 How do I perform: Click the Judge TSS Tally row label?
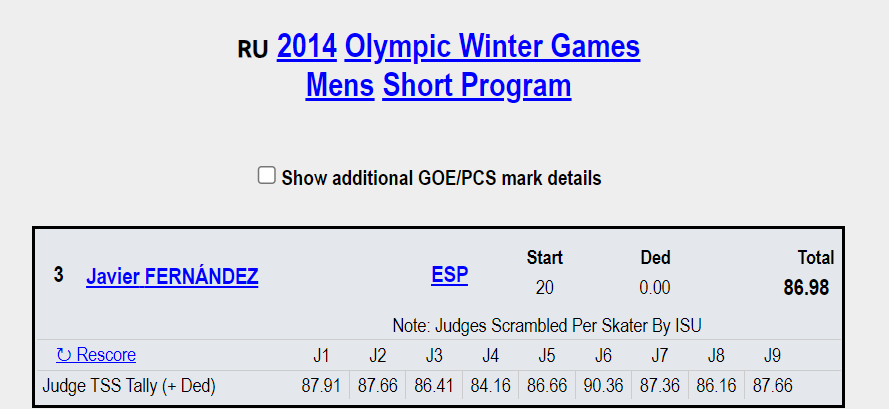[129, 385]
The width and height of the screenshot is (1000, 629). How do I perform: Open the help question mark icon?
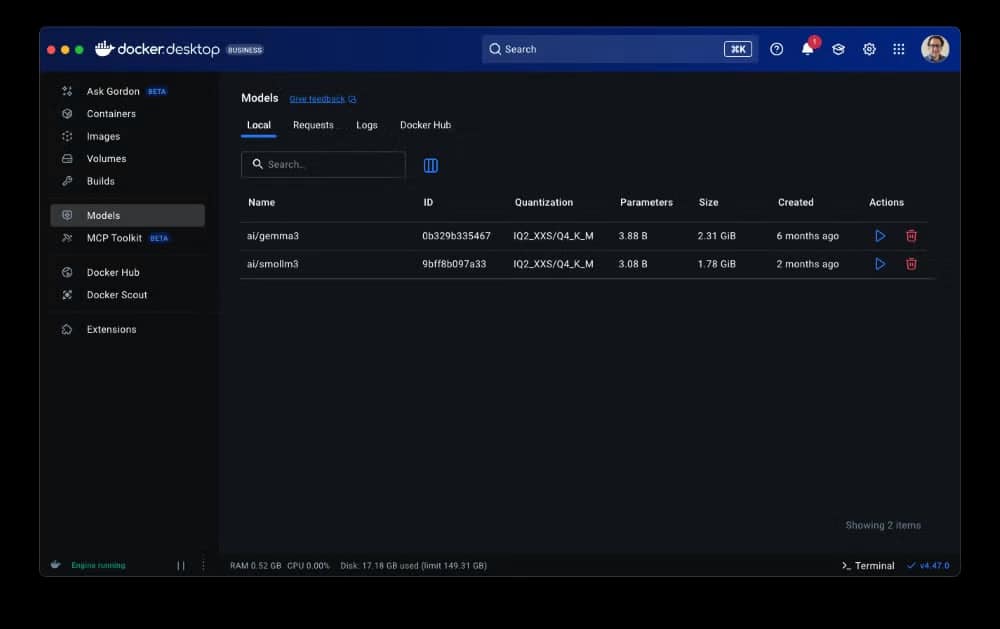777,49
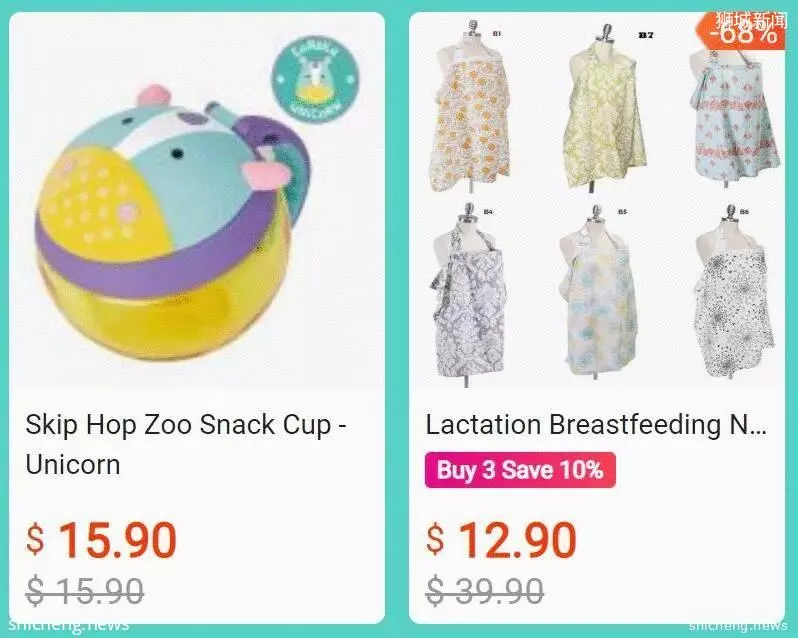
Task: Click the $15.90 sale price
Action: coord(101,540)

* * *

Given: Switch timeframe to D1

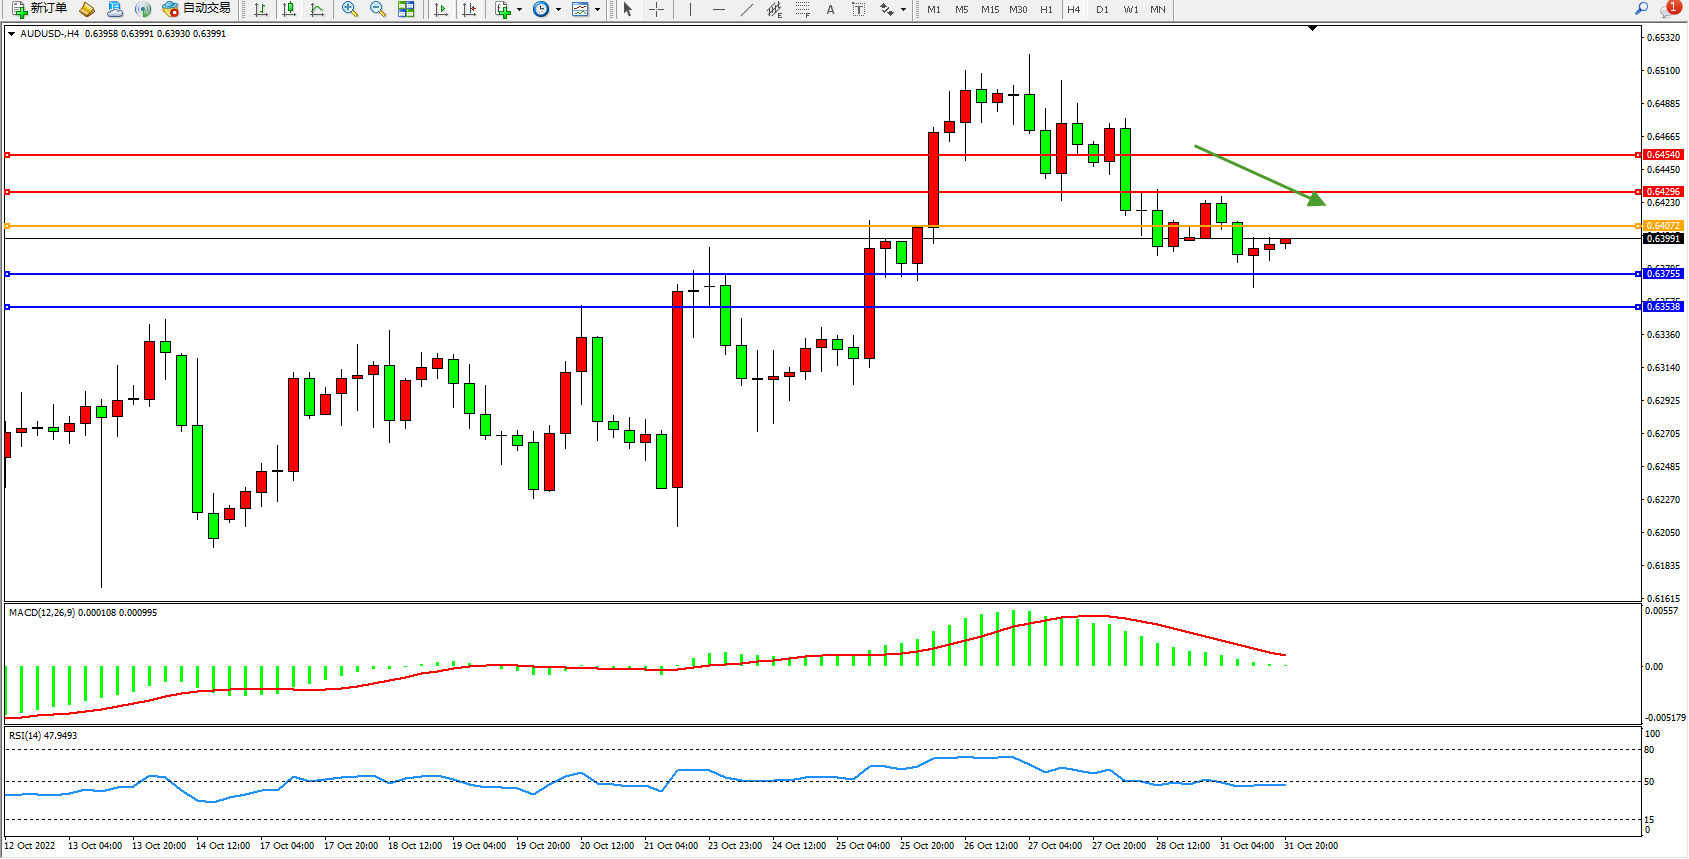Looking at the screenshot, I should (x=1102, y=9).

- [WHAT YOU ARE ASKED TO DO] Convert the listing above into a Markdown table with the columns Row and Line. Start with the line containing "How do I perform: Click" and go through the line containing "Action: coord(101,540)", skipping blank lines and leaving the pictures out.

- [SOLUTION FOR THIS TASK]
| Row | Line |
|---|---|
| 1 |  How do I perform: Click the Judge TSS Tally row label? |
| 2 | [129, 385] |
| 3 | The width and height of the screenshot is (1000, 629). How do I perform: Open the help question mark icon? |
| 4 | 777,49 |
| 5 | Task: Click the $15.90 sale price |
| 6 | Action: coord(101,540) |